Con le guerre Persiane la città di Atene ne era uscita distrutta, ma gli ateniesi avevano vinto una guerra ben più importante che li consacrava quale realtà politica indipendente e dava loro carta bianca per dominare il commercio nel mediterraneo.

Atene non fu quindi semplicemente ricostruita, fu concepita come esempio architettonico del prestigio politico, culturale e morale della città. 
Divenne splendida, e questo grazie a Pericle che fece trasportare ad Atene il tesoro della Lega di Delo e ne attinse con generosità per far costruire l'Acropoli.


L'ACROPOLI DI ATENE


La ricostruzione di Atene per volere di Pericle
Si accedeva all'acropoli attraverso i Propilei, monumentali colonne  chiuse da cancelletti bronzei che dovevano rappresentare la magnificenza greca. Nell'acropoli si trovavano il tempio di Atena Nike e l'Eretteo, dedicato alla protettrice Atena e a Poseidone. Sulla sommità dell'acropoli svettava la statua di Atena combattente, un'opera colossale realizzata in bronzo dallo scultore Fidia.

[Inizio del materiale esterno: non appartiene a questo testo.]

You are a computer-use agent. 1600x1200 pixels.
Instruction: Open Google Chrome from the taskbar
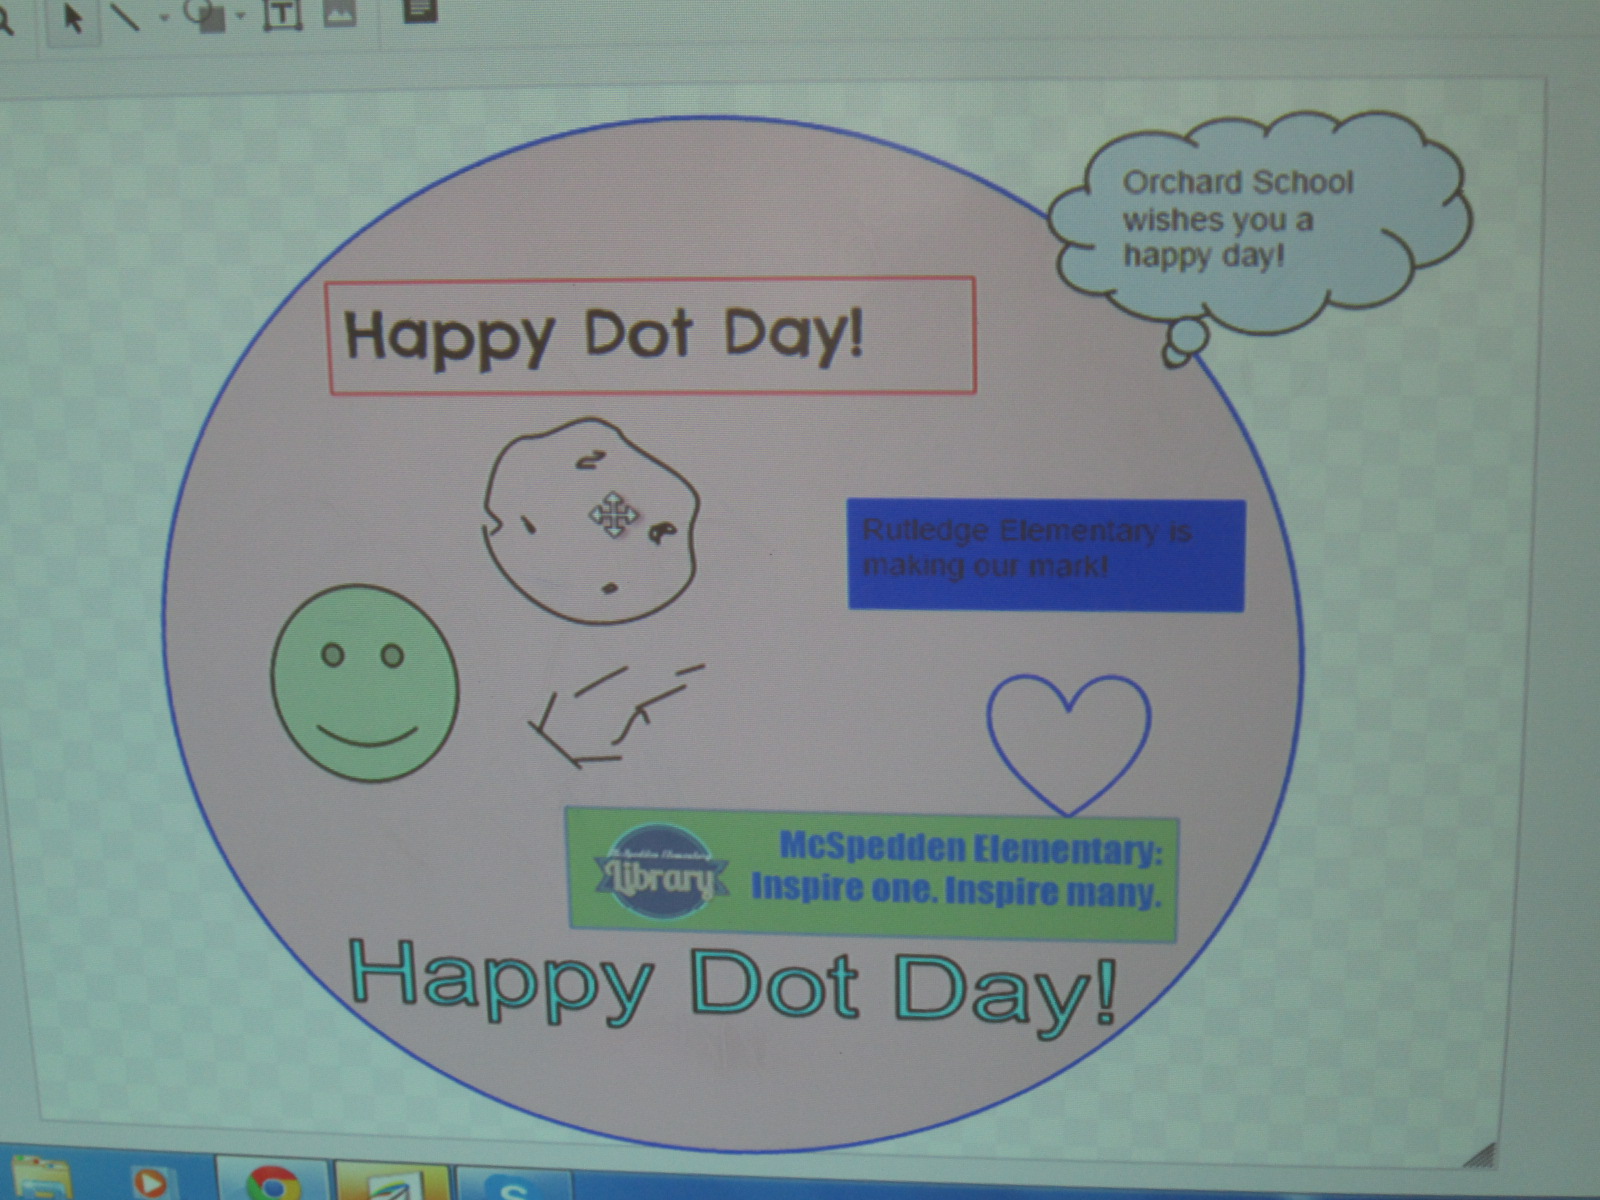point(272,1185)
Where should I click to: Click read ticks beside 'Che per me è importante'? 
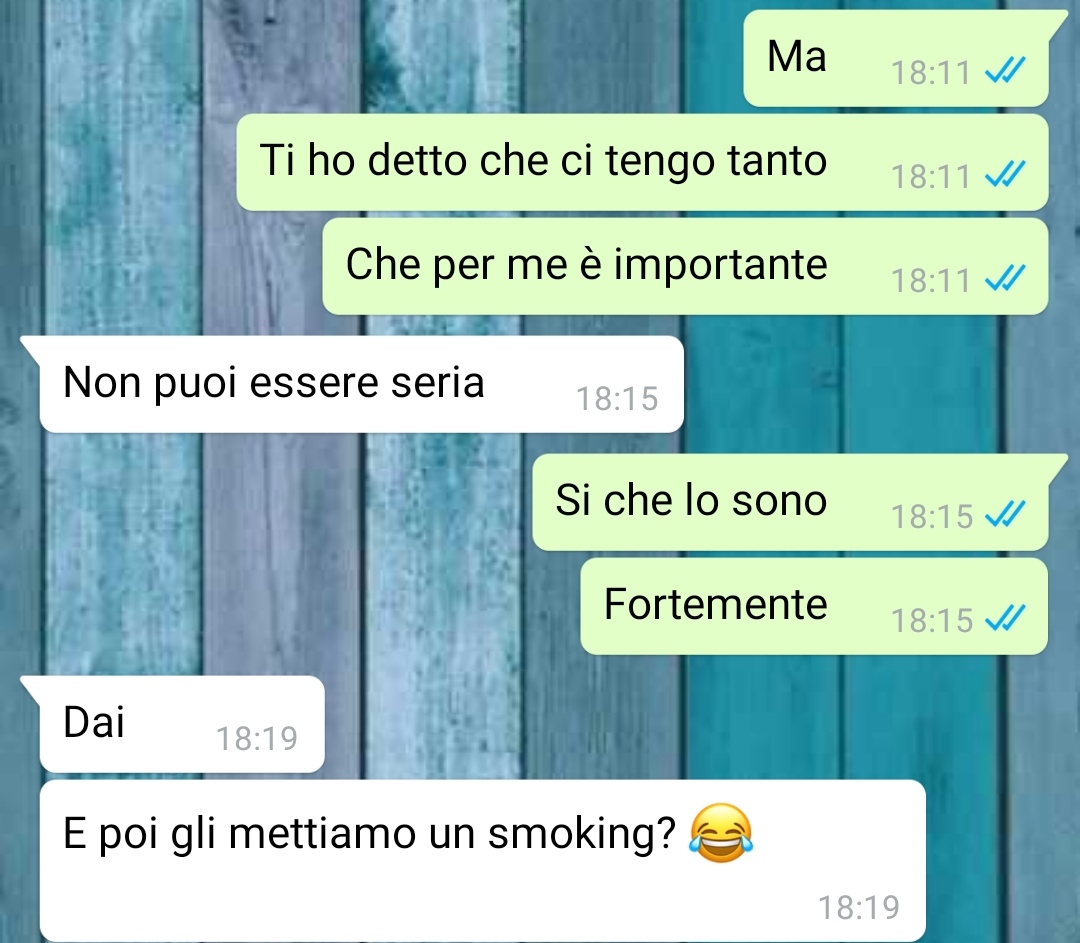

Il Partenone è l'esempio massimo di architettura dorica, realizzato da Ictino, Fidia e Callicrate stupisce per l'armonia delle forme e delle proporzioni.
L'ingresso era sorretto da otto colonne doriche che sostenevano il magnifico frontone decorato da Fidia, sempre di Fidia è la statua di Atena Partenope, raffigurata con mantello e scudo e un elmo d'oro, posta nella cella del tempio, e le decorazioni dei frontoni e dei fregi della cella. La dea era raffigurata in piedi.

Certo non tutta la città di Atene fu ricostruita con tanta eleganza e raffinatezza architettonica, l'Acropoli doveva simboleggiare la superiorità della città ed elevare lo spirito, mostrarne la grandezza  riconoscendo alla divinità il ruolo di protezione della città, che nella parte destinata alle abitazioni era per lo più composta da abitazioni modeste se non proprio povere, costruite con sassi e malta e collegate da stradine strette e buie.